Transporter Inhibition vs FAAH Inhibition
There are two primary ways in which manipulation of the endocannabinoid system is currently achieved. One method is to inhibit the enzymes responsible for enzymatic break down of the endocannabinoids such as fatty-acid amide hydrolase (FAAH), the enzyme which deactivates anandamide. FAAH inhibitors or (FAAHI’s) may be the next big thing in cannabinoid pharmacology. We have been utilizing the other method to treat all types of pain for a long time but have only recently come to understand this to be the case. This method is to inhibit the endocannabinoid transporters responsible for removing the endocannabinoids from the intercellular space after they have been released. As it turns out, AM404, one of the main active metabolites of acetaminophen, is an inhibitor of anandamide’s transporter, an agonist at the TRPV1 receptor and a weak agonist at CB1 receptor. [NOTE: Other metabolites of acetaminophen are very toxic to the liver in high doses. DO NOT attempt to take acetaminophen in excess to get high. It will only poison you without producing noticeable psychoactive effects (i.e., you will just get sick and damage your liver).]
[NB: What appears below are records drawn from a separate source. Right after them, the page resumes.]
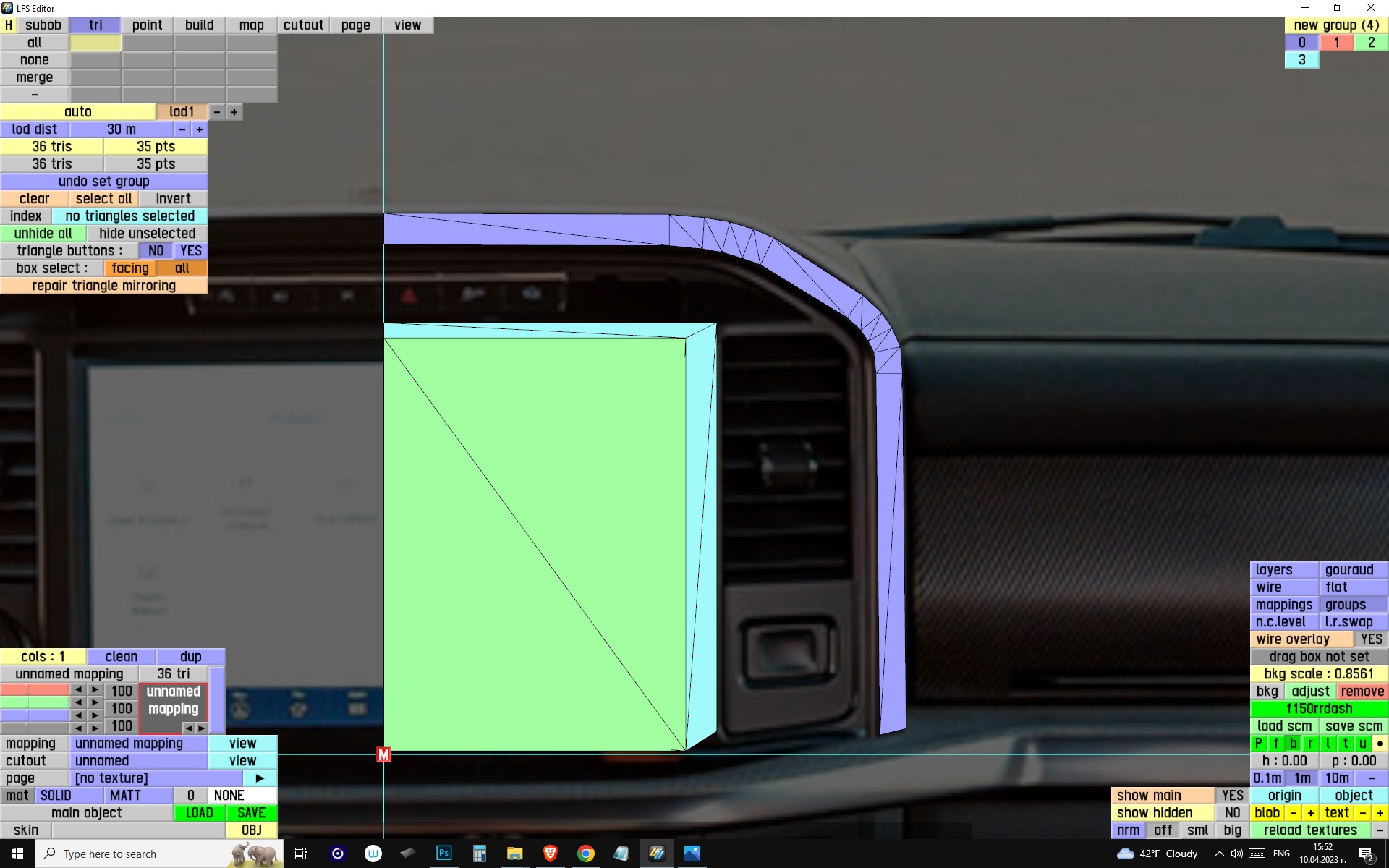This screenshot has height=868, width=1389.
Task: Click the page texture right arrow
Action: click(260, 778)
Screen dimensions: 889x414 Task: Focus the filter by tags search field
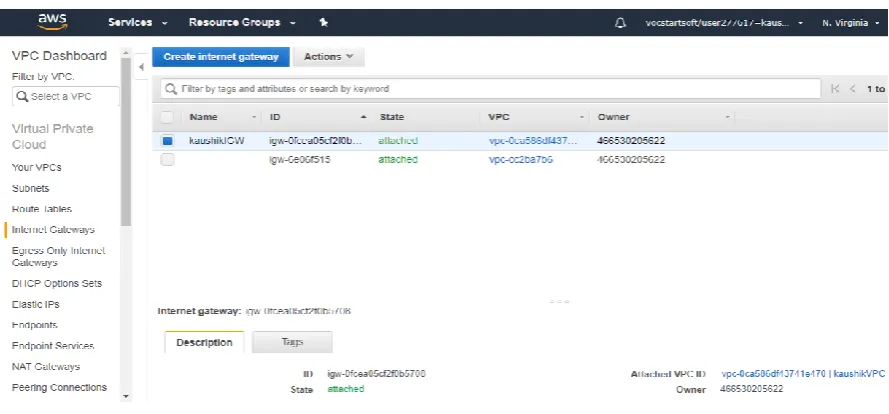[491, 88]
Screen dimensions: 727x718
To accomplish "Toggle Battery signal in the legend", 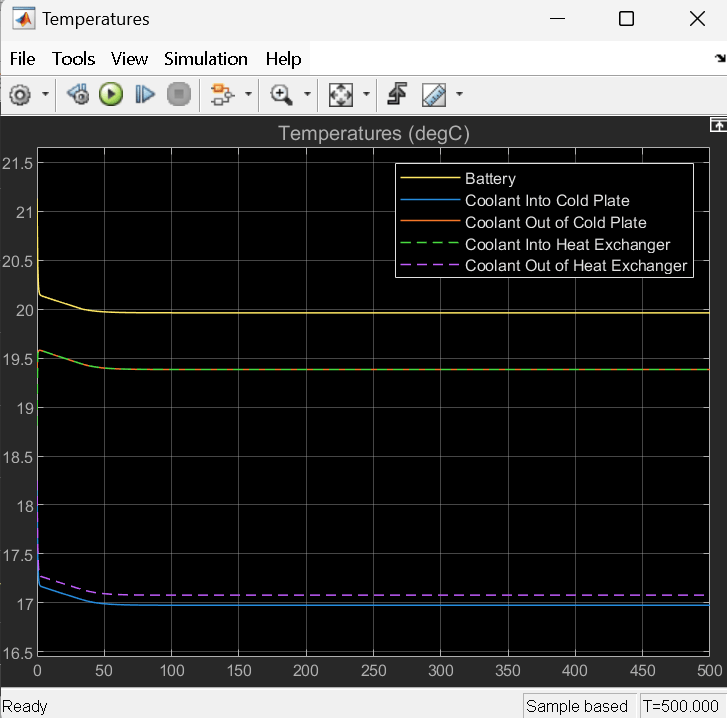I will (490, 179).
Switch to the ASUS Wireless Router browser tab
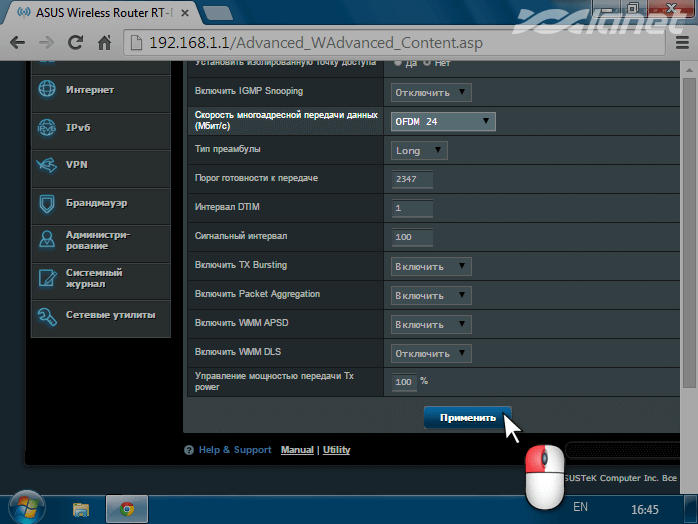Image resolution: width=698 pixels, height=524 pixels. click(95, 13)
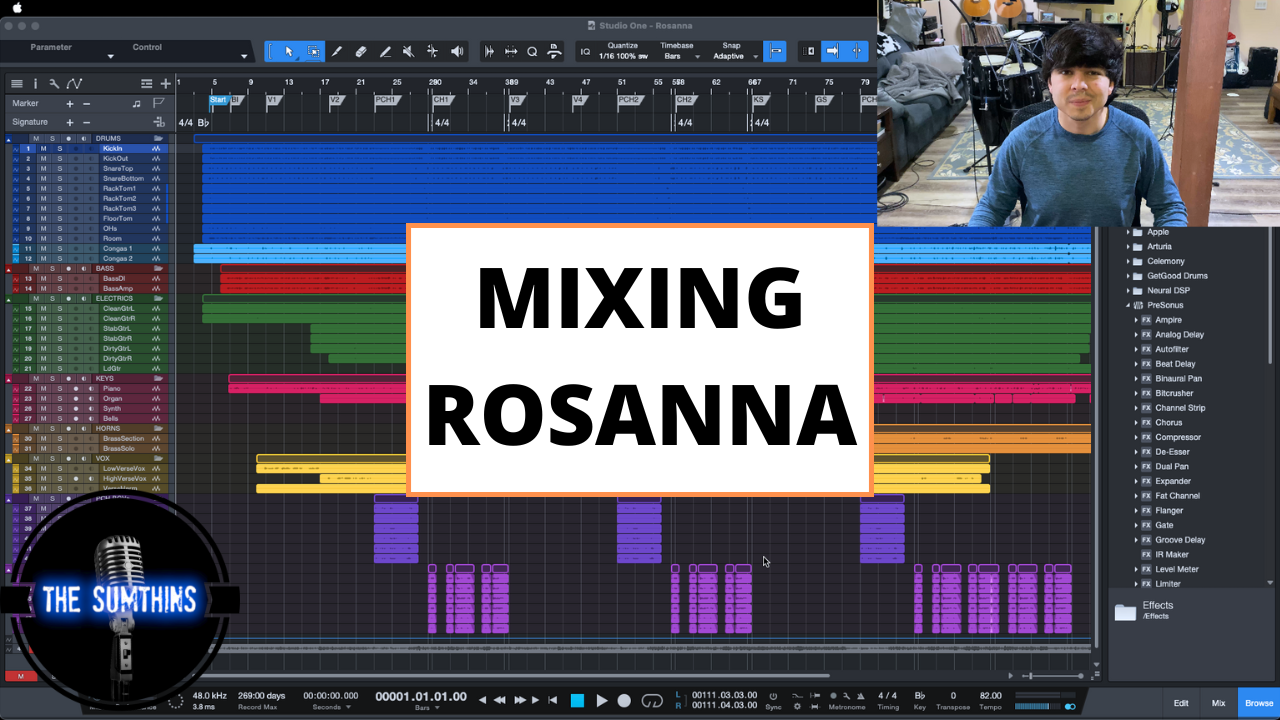This screenshot has height=720, width=1280.
Task: Select the Eraser tool
Action: click(361, 51)
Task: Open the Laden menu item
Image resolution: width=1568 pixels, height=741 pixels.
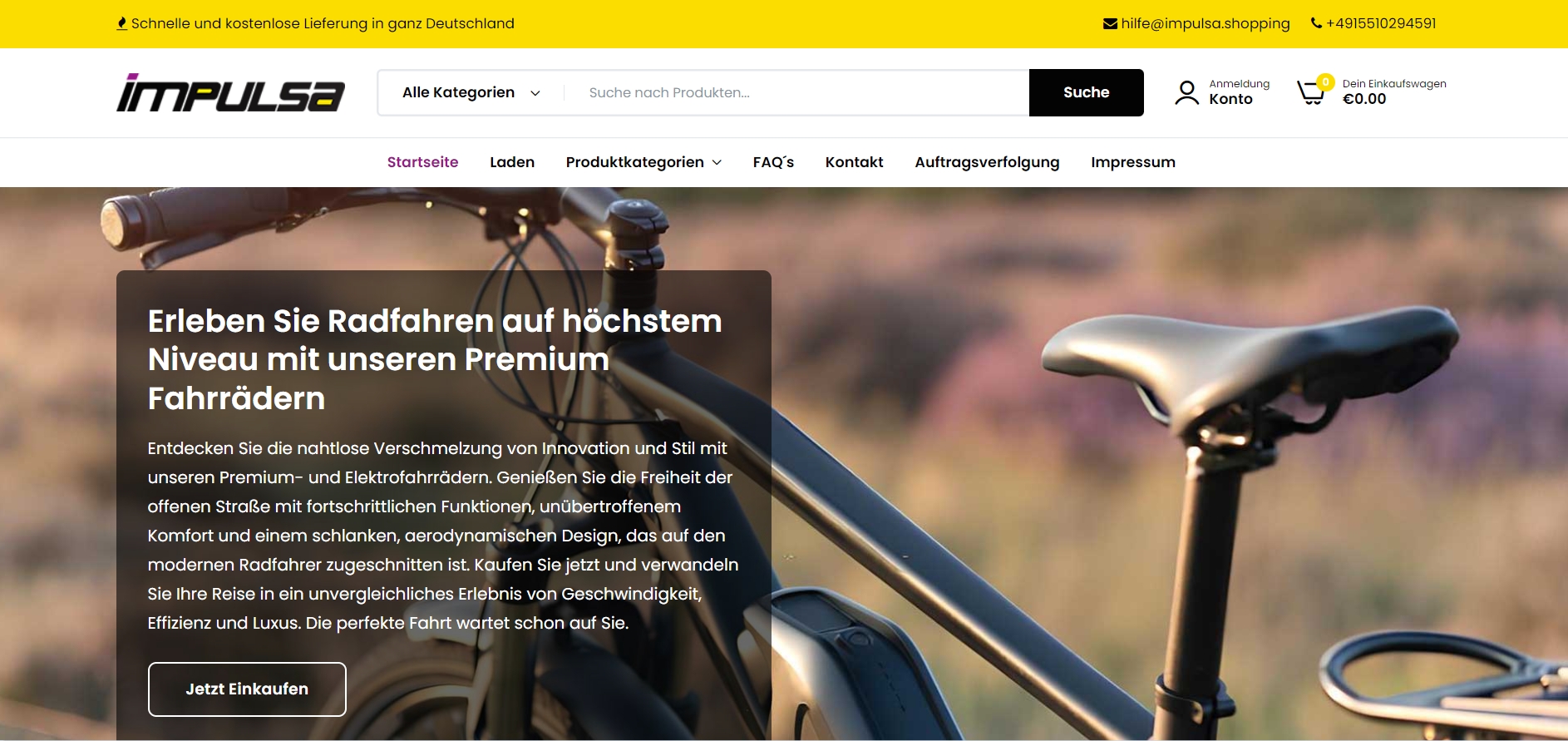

So which, if either, of these two methods are useful tools in the fight against neuralgia? So far, it appears that the anandamide transporter inhibitor AM404 is potentially more effective and definitely more reliable at inhibiting the allodynia and hyperalgesia associated with neuralgia. Using rat models of neuropathic pain and inflammation, Mitchell, Greenwood, Jayamanne and Vaughan, 2007, found that one time systemic injections of AM404 reduced evidence of neuralgia associated allodynia but not that produced by neural inflammation. Co-administration of a selective CB1 antagonist completely reversed the affect of AM404 suggesting that CB1 receptor activation was completely responsible for this effect (15). Interestingly, another study published at the same time by Dani, Guindon, Lambert, and Beaulieu, 2007, on local injection of acetaminophen to the site of neuropathic pain (the paw) in a rat model found that acetaminophen inhibited both neuropathic allodynia and hyperalgesia. These antineuralgia effects of local administration of acetaminophen were inhibited by both selective CB1 and CB2 inhibitors. It was unclear from the study if AM404, acetaminophen itself, or one of its other other metabolites were responsible for the apparent CB2 receptor activation (16). This question was answered the year before by Costa and colleagues, 2006. They found a dose- and time-dependant inhibition of allodynia and hyperalgesia following daily administration of AM404 in a rat model of neuralgia. Although this effect was partially inhibited by co-administering a selective CB1 antagonist, a selective CB2 antagonist, or a TRPV1 receptor antagonist, it was only with co-administration of all three together that complete reversal of the effect was observed. This lead Costa, et al., to conclude that the antineuralgia properties of AM404 resulted from activation of multiple endocannabinoid related pathways through the CB1, CB2 and TRPV1 receptors (12). Clearly anandamide transporter inhibition, at least with AM404, is a viable route to helping control neuropathic pain. In light of this, it would be worthwhile to further investigate the use of AM404 to specifically treat TN.